Hi,
On 12/10/2014 03:23 PM, teclis High Elf wrote:> These researchers from TU Berlin claim to be able to undermine memory
isolation in Fiasco OC through the use of covert channels. I'd be very interested to hear the opinion of the Fiasco experts.
the Fiasco OC interface (and probably most L4 versions) have not been designed for freedom of covert channels, nor has L4Re. In my thesis in 2011, I already identified several timing channels in the mapping-tree interface and in act Michael Peter should know this work:
http://os.inf.tu-dresden.de/papers_ps/voelp_phd.pdf
(Could a system built on Fiasco be hardened against such an attack
Nevertheless, it should be possible to construct compartments in such a way that they do not allocate from the same quotas or share resources by mapping from within the compartments. The setup would be to partition the system directly on top of Sigma0 and to bootstrap one L4Re instance per compartment, not allowing for shared channels over which objects could be mapped.

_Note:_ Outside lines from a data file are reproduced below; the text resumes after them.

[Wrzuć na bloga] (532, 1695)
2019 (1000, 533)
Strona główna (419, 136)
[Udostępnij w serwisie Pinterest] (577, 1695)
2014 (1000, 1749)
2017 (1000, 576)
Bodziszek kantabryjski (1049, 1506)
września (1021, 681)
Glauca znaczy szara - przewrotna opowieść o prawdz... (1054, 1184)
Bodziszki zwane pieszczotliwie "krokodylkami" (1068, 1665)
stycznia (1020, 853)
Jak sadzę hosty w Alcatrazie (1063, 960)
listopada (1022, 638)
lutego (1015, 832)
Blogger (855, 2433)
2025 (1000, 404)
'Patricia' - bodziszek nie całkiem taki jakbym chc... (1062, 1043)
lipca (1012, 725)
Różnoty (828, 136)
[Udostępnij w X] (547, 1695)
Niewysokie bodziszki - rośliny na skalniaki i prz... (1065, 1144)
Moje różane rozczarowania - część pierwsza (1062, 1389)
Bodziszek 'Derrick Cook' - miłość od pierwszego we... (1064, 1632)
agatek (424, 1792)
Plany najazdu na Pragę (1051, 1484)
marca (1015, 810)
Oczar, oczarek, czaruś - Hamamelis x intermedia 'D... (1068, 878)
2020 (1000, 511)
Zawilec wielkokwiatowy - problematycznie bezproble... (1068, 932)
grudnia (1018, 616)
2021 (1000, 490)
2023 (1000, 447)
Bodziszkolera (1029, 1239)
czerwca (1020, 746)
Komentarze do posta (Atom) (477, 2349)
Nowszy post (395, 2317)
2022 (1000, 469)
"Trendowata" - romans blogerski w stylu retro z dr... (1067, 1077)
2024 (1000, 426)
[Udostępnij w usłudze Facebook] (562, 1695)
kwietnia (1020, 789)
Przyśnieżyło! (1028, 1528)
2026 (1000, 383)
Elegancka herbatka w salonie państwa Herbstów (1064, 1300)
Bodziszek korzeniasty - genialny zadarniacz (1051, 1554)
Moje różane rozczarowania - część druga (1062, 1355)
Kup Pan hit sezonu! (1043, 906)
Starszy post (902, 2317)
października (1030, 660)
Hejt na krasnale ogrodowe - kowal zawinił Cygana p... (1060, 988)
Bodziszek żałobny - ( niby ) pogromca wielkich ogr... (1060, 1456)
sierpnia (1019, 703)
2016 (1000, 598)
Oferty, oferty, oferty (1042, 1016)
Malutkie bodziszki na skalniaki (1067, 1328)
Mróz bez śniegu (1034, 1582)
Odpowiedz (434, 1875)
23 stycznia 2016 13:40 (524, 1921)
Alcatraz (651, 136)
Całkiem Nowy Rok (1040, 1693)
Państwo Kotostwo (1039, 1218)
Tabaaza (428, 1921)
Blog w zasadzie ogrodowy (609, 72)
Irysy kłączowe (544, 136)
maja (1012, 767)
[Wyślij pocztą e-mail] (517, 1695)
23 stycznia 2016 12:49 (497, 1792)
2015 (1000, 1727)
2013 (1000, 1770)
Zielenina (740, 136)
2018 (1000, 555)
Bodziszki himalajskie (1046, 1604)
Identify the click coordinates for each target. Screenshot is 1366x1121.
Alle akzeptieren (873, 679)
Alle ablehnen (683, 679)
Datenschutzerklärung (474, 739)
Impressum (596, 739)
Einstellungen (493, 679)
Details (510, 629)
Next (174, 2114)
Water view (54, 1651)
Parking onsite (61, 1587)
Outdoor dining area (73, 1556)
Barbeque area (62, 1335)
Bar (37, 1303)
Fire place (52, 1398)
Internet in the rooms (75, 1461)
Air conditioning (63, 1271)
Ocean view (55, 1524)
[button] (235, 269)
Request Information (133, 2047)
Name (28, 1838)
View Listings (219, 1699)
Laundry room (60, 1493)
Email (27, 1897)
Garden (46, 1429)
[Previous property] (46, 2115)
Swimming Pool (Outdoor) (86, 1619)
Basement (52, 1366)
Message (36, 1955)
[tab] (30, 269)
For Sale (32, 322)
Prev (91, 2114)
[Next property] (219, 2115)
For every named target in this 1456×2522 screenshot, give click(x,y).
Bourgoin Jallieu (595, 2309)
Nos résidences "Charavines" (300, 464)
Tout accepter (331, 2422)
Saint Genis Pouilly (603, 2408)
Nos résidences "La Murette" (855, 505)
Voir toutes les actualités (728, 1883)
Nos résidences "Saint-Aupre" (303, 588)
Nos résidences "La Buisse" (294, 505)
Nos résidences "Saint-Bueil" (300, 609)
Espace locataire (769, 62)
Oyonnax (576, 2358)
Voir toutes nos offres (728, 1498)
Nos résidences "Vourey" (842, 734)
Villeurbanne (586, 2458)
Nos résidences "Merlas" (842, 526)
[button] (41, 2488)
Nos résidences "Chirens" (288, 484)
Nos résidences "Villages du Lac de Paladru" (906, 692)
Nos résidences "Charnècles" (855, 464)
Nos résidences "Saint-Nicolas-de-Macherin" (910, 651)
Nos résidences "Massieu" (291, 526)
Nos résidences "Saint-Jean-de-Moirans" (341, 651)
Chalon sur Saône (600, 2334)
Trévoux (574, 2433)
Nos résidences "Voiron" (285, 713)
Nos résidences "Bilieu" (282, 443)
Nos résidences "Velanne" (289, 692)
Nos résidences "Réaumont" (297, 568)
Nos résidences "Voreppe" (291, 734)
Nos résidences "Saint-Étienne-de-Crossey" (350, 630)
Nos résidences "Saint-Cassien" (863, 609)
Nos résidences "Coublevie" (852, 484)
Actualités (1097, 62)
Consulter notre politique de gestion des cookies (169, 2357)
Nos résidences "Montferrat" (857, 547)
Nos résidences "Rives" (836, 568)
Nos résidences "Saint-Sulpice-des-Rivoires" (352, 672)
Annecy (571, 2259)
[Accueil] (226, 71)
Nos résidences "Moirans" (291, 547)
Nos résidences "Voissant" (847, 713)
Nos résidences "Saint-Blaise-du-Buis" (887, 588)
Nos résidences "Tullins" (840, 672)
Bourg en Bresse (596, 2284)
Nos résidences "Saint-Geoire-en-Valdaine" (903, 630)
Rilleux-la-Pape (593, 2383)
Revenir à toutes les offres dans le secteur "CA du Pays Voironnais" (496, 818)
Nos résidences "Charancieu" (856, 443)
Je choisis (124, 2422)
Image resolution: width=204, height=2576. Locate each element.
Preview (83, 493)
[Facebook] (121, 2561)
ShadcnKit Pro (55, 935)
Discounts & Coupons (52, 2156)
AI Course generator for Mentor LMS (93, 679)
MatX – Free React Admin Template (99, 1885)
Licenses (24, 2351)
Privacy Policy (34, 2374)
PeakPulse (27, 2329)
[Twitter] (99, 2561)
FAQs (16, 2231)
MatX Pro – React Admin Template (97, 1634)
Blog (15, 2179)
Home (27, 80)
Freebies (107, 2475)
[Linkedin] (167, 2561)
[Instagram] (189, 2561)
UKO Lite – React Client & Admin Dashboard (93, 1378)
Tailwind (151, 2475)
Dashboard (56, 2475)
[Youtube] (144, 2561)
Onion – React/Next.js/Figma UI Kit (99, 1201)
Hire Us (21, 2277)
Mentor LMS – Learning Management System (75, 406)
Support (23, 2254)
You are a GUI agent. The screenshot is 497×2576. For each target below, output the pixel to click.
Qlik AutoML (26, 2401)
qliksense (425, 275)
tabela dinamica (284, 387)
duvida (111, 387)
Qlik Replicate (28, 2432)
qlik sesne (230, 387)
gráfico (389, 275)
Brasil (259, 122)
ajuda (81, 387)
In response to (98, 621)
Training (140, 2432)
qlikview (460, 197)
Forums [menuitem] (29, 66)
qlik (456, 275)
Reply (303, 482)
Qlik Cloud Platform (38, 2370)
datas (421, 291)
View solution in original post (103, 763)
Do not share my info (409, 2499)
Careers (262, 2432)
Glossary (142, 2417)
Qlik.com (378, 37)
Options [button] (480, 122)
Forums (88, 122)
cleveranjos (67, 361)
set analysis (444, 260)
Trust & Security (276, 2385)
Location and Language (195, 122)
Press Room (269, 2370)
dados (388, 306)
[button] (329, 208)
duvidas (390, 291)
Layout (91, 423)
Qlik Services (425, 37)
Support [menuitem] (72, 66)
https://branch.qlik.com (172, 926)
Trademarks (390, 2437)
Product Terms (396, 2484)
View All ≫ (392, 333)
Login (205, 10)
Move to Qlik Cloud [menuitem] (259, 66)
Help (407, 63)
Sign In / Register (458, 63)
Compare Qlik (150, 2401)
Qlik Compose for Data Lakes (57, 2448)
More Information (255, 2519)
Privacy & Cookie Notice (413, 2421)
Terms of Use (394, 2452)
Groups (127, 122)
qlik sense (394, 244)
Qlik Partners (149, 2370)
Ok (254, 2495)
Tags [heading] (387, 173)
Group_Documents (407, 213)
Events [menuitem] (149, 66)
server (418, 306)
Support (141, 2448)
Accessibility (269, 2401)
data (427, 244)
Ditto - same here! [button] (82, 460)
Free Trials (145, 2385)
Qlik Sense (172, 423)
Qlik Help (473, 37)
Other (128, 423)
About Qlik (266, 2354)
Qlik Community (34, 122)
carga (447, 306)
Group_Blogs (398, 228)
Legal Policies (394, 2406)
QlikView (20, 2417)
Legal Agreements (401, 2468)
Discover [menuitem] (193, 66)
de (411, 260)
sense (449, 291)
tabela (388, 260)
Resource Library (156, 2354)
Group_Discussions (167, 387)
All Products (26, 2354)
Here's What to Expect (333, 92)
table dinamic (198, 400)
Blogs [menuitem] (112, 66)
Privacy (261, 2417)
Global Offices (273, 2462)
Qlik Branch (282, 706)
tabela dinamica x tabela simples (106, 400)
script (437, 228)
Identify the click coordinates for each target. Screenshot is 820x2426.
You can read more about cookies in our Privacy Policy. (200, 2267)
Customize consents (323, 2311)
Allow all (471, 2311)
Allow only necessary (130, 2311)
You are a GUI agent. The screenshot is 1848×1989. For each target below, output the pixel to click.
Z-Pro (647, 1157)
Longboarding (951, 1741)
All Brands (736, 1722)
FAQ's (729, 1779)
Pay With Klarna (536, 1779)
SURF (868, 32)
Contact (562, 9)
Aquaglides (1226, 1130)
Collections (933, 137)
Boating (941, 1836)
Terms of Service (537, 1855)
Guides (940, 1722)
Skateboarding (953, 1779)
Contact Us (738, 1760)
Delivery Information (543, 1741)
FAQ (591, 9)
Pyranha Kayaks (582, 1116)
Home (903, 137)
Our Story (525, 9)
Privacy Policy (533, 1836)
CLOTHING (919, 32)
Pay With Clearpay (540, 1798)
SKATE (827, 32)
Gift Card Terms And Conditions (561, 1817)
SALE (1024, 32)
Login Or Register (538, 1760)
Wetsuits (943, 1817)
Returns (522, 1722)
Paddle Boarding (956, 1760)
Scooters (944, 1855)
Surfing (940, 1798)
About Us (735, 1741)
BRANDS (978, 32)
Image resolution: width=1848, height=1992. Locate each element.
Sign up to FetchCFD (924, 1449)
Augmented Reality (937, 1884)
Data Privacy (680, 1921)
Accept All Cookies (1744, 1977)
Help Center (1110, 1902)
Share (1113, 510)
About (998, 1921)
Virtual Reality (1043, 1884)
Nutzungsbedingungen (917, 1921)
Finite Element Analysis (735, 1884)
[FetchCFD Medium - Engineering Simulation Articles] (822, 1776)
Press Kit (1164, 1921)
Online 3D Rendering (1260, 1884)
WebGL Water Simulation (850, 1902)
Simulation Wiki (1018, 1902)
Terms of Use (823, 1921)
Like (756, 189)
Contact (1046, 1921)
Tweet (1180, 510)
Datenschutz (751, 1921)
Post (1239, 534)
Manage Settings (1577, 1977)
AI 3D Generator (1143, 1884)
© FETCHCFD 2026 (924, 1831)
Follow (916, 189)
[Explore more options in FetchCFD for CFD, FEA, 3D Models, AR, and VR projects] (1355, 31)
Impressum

Fiasco OC offers the means to establish such channels and to confine the compartments, but it has no support (and never claimed to have) for covert-channel free cross compartment mappings. Anyway, why would you want that for high security applications? If you plan to go for such a system, please have a look at the work around EROS by Jonathan Shapiro.
be adding access control for UDP ports)??
I don't see how access control for UDP Ports helps? Currently, we don't have funding for high security work, but please feel free to discuss your requirements and ideas on this list or more privately.